Finally, Thomas testified on his own behalf about Bearden‘s and Aldred‘s representation during plea negotiations. Thomas stated that Bearden did not discuss the plea agreement with him before the guilty-plea proceeding. Instead, Bearden brought the plea agreement to Thomas on the day of the scheduled court date and Thomas signed it without discussion. Regarding Aldred‘s representation, Thomas stated that while he had discussed his desire to go home and the possibility of a plea agreement with Aldred a couple of times before signing the agreement, Aldred only discussed the specific agreement regarding home incarceration for about five minutes before Thomas “appeared at the podium.” According to Thomas, Aldred did not review each term of the plea agreement with him, and neither Aldred nor Bearden discussed the possible consequences of failure to appear for sentencing. Thomas
acknowledged that the trial court did inform him of the consequences of pleading guilty and the effect of the hammer clauses, recalling the trial court‘s warning that he would receive the maximum sentence if he did not appear for sentencing. Thomas testified that he did not understand the magnitude of what he was agreeing to when he signed the plea agreements, and he described the struggles he faced in his personal life that caused him to flee.21
At the close of the evidentiary hearing, the trial court denied Thomas‘s motion to withdraw his guilty pleas. The trial court artiсulated the standard for withdrawing a
Having conducted a hearing and heard the arguments of counsel and considered the case law relevant to this motion, the court finds that the defendant‘s guilty plea was entered knowingly, intelligently and voluntarily, that his lawyers were effective and that he was aware of the ramifications of failing to follow his release conditions. The motion to withdraw his plea is denied.
The sentencing hearing immediately followed the denial of Thomas‘s motion to withdraw his guilty pleas. At the sentencing hearing, Thomas called to testify on his behalf: Dr. Lawrence Steinberg, a professor of psychology
specializing in adolescent development; Thomas‘s mother; and Brian Westover, a family friend.
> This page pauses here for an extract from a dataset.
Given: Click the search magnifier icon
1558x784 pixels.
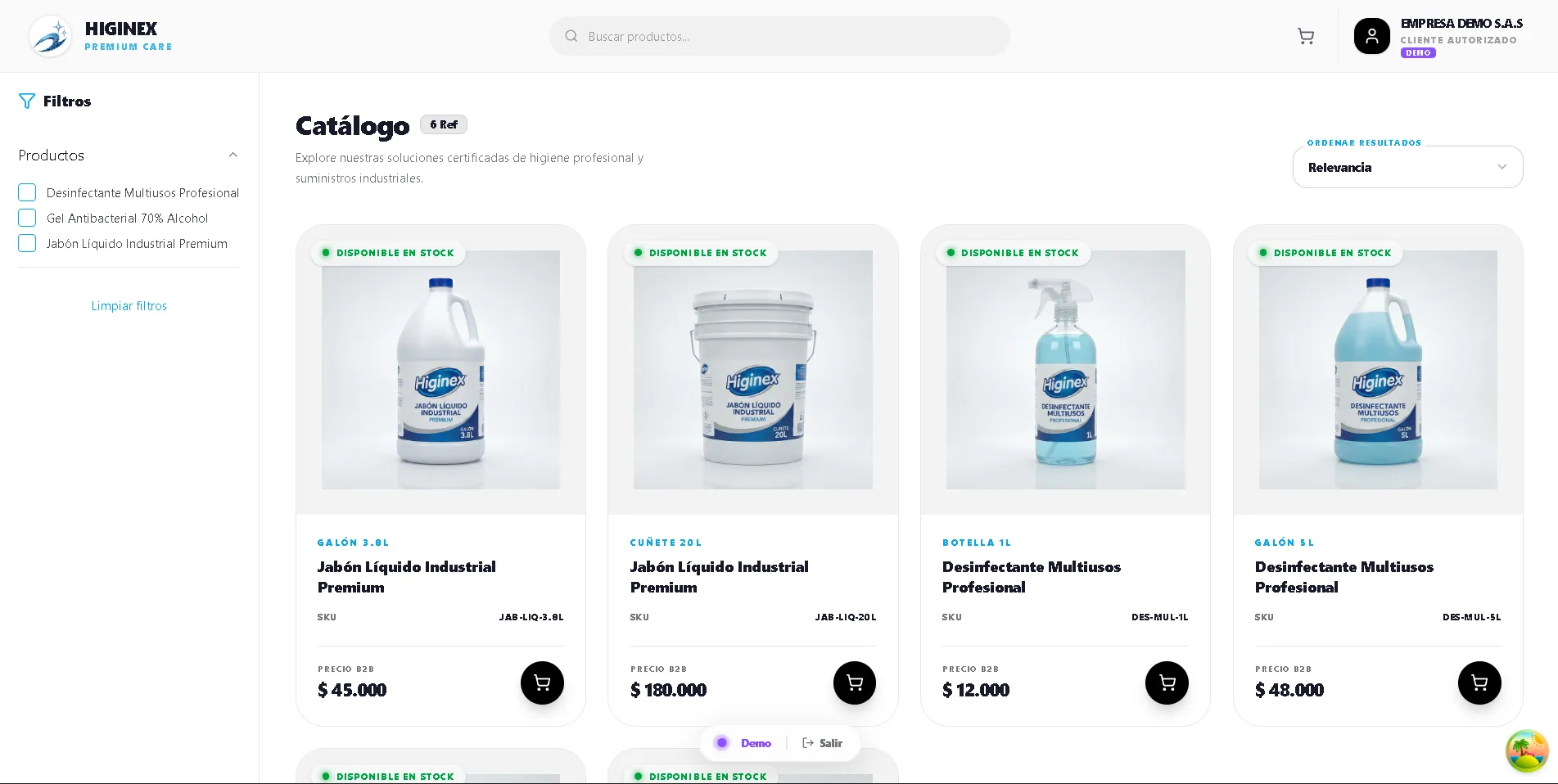Looking at the screenshot, I should click(x=571, y=36).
Dr. Steinberg described the lack of impulse control common in teenagers, a characteristic that persists past the teenage years through ages twenty-two or twenty-three. Thomas‘s mother, a friend, and Thomas himself all testified about Thomas‘s character before he committed the offenses, his character now that he is in his thirties, and about plans for Thomas‘s life if he were to be released from prison. Thomas testified again about the problems he faced on home incarceration and about his achievements since he has been in prison, including completing parenting, anger management, and drug rehabilitation courses.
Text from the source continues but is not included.